On the bench; Jan 2015

Currently, I’m working on Mark’s Standard Plus mandolin, I've just cleaned up the maple bindings and you can see the results below.
One thing that you can’t see at the moment is that this one, is a left handed mandolin. Nothing on the outside to give that away, but my bracing is asymmetrical so, internally it’s a lefty! Evidently, about 10% of the population is left handed, so it’s logical that one in ten of my instruments should be left handed, but this is the first left handed mandolin that I’ve ever made and I have only made one left handed guitar back in 2009. I find this quite surprising; you would think that being a custom builder of fretted instruments, players who can’t find a decent left handed guitar/mandolin would be seeking guys like me out???

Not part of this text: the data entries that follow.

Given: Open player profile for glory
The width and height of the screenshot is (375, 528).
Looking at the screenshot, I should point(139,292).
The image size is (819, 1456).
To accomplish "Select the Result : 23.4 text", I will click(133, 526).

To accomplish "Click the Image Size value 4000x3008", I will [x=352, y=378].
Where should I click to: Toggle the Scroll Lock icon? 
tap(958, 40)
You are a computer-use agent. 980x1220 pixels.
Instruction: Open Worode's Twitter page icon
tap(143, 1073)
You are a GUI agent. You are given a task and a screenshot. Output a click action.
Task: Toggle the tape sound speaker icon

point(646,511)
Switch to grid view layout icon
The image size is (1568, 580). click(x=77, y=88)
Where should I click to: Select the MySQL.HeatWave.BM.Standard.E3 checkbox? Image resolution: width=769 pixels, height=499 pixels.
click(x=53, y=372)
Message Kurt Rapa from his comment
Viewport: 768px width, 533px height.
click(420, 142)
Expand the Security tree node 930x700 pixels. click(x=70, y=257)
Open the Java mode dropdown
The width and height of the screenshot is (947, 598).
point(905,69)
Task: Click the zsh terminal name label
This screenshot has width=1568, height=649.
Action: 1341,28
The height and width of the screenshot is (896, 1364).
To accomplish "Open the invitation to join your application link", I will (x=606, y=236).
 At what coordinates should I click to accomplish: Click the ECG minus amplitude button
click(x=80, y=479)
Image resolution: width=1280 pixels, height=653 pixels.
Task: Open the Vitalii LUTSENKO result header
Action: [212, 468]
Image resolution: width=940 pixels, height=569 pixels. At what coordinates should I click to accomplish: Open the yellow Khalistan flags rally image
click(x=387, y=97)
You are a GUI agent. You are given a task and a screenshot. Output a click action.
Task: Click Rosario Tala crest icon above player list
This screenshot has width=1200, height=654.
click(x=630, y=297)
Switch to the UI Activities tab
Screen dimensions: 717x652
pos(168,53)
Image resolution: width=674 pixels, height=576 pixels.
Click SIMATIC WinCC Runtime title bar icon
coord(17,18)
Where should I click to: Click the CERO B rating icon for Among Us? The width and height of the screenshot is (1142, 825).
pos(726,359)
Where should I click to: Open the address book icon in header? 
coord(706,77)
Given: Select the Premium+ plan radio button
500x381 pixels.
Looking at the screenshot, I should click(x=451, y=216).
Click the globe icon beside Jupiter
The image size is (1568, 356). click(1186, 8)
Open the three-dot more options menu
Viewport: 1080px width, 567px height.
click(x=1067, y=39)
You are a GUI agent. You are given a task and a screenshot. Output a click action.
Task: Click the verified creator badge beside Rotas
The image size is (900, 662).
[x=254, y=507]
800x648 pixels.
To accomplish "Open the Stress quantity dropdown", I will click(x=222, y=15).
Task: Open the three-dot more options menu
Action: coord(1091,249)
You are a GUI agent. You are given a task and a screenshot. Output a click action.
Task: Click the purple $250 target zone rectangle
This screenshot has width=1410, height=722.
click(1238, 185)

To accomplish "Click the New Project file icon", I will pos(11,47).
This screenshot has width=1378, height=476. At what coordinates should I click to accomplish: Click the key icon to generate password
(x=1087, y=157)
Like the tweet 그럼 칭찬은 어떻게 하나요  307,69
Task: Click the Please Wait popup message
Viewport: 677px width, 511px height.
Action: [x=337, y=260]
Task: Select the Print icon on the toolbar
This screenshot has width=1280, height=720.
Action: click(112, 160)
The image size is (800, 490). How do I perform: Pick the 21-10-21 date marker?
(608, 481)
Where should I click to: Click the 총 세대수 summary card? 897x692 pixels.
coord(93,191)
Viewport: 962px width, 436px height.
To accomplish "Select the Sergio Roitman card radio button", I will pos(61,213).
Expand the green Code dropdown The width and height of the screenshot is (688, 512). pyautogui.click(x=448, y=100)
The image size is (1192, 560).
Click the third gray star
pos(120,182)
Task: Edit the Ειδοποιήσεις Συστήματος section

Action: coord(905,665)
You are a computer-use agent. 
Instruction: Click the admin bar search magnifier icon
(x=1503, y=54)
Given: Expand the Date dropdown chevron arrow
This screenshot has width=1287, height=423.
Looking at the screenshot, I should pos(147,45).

I’ve also just started preparing for Jonathan’s……? Well, what to call it; it’s a five course instrument, tuned CGDAE. I’ve seen them called a liuto cantabile, but I think that would be a tad pretentious, so let’s call it a 10-string mandocello. The extra course gives it a top E, so it has the range of both a mandocello and octave mandolin.
Jonathan had one of my guitars a few years back and we’ve been talking about this project for a while.
You can get an idea of the size of the ‘cello, here’s Mark’s mandolin in its mould.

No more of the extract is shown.